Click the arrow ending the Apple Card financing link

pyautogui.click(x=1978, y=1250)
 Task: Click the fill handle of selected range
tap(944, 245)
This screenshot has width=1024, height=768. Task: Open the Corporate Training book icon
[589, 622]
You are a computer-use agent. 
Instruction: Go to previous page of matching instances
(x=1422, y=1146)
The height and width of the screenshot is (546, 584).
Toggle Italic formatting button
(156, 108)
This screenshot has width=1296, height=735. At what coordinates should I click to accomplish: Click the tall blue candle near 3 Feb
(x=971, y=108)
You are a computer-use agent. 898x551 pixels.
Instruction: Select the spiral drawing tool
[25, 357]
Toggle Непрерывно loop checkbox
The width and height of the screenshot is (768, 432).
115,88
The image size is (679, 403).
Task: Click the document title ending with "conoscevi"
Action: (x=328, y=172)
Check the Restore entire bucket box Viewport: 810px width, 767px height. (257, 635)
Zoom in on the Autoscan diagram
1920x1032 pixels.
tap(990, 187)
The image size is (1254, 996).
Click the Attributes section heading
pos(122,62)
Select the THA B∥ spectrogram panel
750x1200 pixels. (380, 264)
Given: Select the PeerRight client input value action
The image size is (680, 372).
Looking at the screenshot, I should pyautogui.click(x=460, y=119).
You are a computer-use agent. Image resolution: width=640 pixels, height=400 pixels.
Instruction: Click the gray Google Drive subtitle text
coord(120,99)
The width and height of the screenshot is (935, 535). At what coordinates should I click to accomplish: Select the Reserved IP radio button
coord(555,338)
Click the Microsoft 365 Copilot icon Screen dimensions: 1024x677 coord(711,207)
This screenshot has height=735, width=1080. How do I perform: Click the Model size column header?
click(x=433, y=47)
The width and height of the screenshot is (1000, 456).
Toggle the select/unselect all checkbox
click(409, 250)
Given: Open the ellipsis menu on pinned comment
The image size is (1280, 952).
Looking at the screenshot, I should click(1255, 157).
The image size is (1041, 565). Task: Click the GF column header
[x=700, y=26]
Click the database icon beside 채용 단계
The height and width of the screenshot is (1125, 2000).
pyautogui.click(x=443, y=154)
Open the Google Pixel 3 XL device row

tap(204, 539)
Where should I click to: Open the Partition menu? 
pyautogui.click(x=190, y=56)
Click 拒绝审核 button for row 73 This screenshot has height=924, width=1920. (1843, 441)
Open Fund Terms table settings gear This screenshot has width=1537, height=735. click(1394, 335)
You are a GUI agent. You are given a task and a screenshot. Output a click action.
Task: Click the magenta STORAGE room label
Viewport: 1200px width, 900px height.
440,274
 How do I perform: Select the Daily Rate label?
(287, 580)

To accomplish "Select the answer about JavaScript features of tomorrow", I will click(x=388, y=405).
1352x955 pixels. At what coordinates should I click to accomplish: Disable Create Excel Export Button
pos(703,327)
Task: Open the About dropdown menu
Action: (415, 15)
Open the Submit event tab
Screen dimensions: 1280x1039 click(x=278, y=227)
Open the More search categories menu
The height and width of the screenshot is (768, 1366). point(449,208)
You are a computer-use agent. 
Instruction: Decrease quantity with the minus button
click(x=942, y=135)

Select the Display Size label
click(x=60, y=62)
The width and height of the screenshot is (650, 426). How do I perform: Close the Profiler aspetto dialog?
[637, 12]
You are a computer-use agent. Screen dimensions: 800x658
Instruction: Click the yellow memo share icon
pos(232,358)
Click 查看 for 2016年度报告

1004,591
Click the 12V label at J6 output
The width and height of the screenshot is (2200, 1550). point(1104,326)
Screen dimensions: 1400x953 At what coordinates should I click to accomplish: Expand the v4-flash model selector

┄┄┄┄┄┄┄┄┄┄┄┄┄┄┄┄┄┄┄┄

> **What this task involves**:
Each line of the entries that contains "computer" counts once; state the total as a bare number.

> **Response to the exercise**:
5